Le réseau mondial de l’IIP est profondément préoccupé par l’emprisonnement au Niger de quatre journalistes arrêtés dans le cadre d’affaires distinctes au cours des six derniers mois et appelle les autorités à les libérer immédiatement. Les autorités nigériennes doivent cesser de s’en prendre aux journalistes pour ce qu’ils perçoivent comme des critiques à l’égard de l’État et de la situation sécuritaire dans le pays.
Le mois dernier, les autorités ont emprisonné deux journalistes pour avoir prétendument critiqué le président et le Premier ministre lors de deux incidents distincts. Le 16 septembre, un tribunal de Niamey a condamné Hassane Zada, rédacteur en chef du journal Toubal Info et correspondant de la chaîne privée Canal 3, à 30 mois de prison à Niamey et à une amende de deux millions de francs CFA (3 050 euros). Zada est actuellement détenu à la prison civile de Niamey. Zada a été reconnu coupable d’avoir insulté le président du Niger, le général Abdourahmane Tiani, qui a pris le pouvoir lors d’un coup d’État en juillet 2023, dans un fichier audio WhatsApp. Il a été condamné en vertu de la loi nigérienne sur la cybersécurité, qui a réintroduit en 2024 des peines de prison strictes pour diffamation et publication de fausses informations.
Le 7 septembre, la police a arrêté Ali Soumana, rédacteur en chef de l’hebdomadaire Le Courrier, et l’a inculpé de « diffamation », de « complicité de diffusion par voie presse et électronique » et d’« atteinte à la dignité humaine » à la suite de la publication d’un article mettant en cause le Premier ministre Ali Mahamane Lamine dans des fraudes douanières présumées. Plus tôt en avril, les autorités avaient détenu Soumana pendant quatre jours dans la capitale après avoir affirmé que le directeur général des douanes sortant, le colonel Abou Oubandawaki, avait perdu son poste en raison de pots-de-vin. L’ancien directeur avait intenté une action en diffamation contre Soumana, mais s’est ensuite rétracté.
Depuis le 7 mai, les autorités maintiennent en prison les journalistes de Sahara FM, Hamid Mahmoud et Mahamane Sani, pour avoir diffusé un article publié à l’origine par le média français LSI Africa. L’article affirmait que les autorités nigériennes avaient discrètement mis fin à un contrat avec la société privée de mercenaires russe, le groupe Wagner. Actuellement détenus à la prison de Kollo, à 30 kilomètres de Niamey, les deux journalistes sont poursuivis pour « atteinte à la défense nationale » et « complot contre l’autorité de l’État » en vertu du Code pénal nigérien. Le 13 juin, le tribunal militaire de Niamey a accordé une libération provisoire à Massaouda Jaharou, le troisième reporter de Sahara FM arrêté le même jour.
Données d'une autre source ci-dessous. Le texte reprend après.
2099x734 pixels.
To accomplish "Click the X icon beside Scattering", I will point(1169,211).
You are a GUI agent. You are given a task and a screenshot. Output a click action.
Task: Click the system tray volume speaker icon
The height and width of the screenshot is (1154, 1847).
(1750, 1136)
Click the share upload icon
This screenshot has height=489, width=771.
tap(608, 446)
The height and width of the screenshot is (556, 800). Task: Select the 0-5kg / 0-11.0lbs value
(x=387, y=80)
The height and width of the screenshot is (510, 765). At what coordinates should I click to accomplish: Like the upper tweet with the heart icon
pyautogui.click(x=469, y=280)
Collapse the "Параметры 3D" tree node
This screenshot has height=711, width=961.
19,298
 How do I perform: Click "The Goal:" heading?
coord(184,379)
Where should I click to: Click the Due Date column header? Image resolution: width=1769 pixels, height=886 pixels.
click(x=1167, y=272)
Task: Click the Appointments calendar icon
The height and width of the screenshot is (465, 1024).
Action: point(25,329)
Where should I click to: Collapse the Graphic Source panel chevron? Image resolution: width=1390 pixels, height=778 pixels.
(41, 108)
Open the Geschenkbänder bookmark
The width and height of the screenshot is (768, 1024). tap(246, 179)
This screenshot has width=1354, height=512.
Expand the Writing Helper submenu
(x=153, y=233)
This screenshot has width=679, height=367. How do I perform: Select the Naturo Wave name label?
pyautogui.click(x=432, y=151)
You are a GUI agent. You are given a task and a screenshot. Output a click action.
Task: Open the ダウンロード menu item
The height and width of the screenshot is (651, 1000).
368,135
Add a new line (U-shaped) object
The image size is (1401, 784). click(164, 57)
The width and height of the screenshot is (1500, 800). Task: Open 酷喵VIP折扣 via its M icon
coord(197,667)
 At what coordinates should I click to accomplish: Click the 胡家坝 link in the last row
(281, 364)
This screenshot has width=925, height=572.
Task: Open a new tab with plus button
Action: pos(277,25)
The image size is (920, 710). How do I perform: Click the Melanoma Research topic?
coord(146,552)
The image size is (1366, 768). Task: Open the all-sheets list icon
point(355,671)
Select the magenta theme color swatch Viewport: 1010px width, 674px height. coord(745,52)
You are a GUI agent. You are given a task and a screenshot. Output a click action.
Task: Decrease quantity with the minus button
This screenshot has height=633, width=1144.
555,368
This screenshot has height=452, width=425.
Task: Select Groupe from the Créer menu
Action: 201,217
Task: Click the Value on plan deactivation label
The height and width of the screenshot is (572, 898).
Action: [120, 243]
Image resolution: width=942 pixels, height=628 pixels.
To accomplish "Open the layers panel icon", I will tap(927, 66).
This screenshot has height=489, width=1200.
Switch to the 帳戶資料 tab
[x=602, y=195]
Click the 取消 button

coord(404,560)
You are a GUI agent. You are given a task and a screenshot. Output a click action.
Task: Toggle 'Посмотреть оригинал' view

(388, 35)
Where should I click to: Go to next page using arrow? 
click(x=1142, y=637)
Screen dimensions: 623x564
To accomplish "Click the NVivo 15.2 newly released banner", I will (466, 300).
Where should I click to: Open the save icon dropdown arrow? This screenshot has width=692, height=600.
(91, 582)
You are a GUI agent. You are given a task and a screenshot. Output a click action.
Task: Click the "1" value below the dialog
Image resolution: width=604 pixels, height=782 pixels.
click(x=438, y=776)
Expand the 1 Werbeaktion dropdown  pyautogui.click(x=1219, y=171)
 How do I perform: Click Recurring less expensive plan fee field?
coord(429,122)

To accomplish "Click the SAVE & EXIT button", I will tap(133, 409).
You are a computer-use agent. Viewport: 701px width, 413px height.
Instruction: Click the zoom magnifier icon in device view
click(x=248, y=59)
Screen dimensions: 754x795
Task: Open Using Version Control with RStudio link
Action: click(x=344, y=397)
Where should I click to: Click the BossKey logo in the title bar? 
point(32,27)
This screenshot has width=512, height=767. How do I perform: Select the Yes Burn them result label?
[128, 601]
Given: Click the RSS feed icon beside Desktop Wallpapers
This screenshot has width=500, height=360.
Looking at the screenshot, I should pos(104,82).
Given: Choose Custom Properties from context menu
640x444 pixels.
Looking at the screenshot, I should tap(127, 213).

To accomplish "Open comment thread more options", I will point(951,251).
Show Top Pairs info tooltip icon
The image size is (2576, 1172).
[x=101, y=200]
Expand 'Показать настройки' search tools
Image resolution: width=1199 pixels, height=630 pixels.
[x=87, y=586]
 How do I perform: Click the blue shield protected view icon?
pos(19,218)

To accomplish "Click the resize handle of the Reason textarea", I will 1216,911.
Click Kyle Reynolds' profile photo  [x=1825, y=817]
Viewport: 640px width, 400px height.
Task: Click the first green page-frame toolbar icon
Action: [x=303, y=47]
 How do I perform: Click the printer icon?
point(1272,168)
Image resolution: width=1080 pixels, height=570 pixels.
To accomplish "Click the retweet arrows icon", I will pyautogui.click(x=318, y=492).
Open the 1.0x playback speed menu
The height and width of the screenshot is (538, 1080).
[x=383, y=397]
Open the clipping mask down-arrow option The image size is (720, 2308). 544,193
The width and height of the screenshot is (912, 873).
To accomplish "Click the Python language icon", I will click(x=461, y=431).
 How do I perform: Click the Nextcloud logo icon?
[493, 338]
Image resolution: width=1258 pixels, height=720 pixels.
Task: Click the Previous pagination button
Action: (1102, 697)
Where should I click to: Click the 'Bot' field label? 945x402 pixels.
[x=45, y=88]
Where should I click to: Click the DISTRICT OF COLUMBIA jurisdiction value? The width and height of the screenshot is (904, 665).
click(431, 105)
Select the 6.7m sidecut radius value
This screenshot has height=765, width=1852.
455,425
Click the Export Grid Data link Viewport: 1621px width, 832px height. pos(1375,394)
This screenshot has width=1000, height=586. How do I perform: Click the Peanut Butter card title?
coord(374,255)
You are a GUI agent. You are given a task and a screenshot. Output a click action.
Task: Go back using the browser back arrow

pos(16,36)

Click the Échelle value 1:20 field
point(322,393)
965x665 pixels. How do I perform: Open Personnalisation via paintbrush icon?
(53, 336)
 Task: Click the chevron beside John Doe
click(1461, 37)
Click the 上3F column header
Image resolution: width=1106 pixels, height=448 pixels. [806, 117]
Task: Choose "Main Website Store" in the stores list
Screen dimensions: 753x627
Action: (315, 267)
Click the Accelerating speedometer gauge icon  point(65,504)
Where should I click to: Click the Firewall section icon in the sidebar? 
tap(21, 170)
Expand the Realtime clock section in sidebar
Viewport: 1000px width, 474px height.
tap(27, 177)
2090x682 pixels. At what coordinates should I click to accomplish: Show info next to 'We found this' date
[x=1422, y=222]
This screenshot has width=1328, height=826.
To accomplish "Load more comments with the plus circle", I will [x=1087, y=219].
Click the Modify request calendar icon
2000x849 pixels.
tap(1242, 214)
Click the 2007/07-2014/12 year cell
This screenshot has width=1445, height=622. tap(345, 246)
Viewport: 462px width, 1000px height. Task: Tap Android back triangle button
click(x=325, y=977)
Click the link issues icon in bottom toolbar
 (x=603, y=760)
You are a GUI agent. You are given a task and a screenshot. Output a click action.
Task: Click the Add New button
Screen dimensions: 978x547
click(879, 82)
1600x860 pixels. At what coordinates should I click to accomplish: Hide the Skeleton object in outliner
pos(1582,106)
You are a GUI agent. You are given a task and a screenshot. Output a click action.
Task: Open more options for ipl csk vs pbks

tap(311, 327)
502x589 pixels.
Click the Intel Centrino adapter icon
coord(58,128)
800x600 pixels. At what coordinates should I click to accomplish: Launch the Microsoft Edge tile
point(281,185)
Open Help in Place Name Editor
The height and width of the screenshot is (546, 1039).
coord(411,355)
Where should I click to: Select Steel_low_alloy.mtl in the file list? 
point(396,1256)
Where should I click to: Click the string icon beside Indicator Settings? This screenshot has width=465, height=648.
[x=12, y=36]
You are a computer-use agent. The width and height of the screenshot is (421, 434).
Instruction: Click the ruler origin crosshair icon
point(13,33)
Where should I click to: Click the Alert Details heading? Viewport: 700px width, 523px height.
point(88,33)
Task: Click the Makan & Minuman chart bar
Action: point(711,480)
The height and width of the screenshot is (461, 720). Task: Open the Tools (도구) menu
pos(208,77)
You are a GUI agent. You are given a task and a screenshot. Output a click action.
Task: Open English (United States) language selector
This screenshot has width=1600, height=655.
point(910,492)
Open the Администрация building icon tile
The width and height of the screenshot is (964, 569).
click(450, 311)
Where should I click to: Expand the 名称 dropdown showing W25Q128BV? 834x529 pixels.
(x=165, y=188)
La décision permet à Jaharou de rester en dehors de la prison, mais exige qu’elle soit à la disposition de la justice pendant que les procédures judiciaires se poursuivent.
« Les autorités nigériennes doivent libérer les quatre journalistes emprisonnés et cesser d’utiliser à mauvais escient la législation sur la sécurité nationale et la cybercriminalité pour cibler la presse en raison de ses critiques présumées à l’égard des autorités et de la situation sécuritaire du pays », a déclaré Nompilo Simanje, responsable du plaidoyer et de l’engagement de l’IIP pour l’Afrique.
Des journalistes locaux au Niger ont déclaré à l’IIP qu’ils opèrent dans un climat de peur où l’autocensure est obligatoire pour la presse, en particulier lorsqu’elle couvre les questions de gouvernance et de sécurité liées à la junte militaire au pouvoir.
Dans un coup dur pour l’autorégulation et la solidarité au sein de la profession, les autorités ont suspendu en janvier de l’année dernière la Maison de la Presse, une organisation clé représentant et défendant les journalistes.
Le 1er septembre, le gouvernement a lancé l’Observatoire national de la communication, un organisme de surveillance des médias contrôlé par l’État et mis en place pour « garantir le respect de l’éthique et de la déontologie » et empêcher toute diffusion incitant à la « haine ou à la violence ».
Peu après le coup d’État d’août 2023, l’IIP a fait état de la suspension par la junte militaire de Radio France Internationale et de France 24, toutes deux interdites d’émission dans le pays. Trois mois plus tard, les autorités ont également interdit les émissions de la BBC FM. Les interdictions en cours ont considérablement limité l’accès du public nigérien à diverses sources d’information, en particulier dans les zones rurales où la radio est la principale source d’information.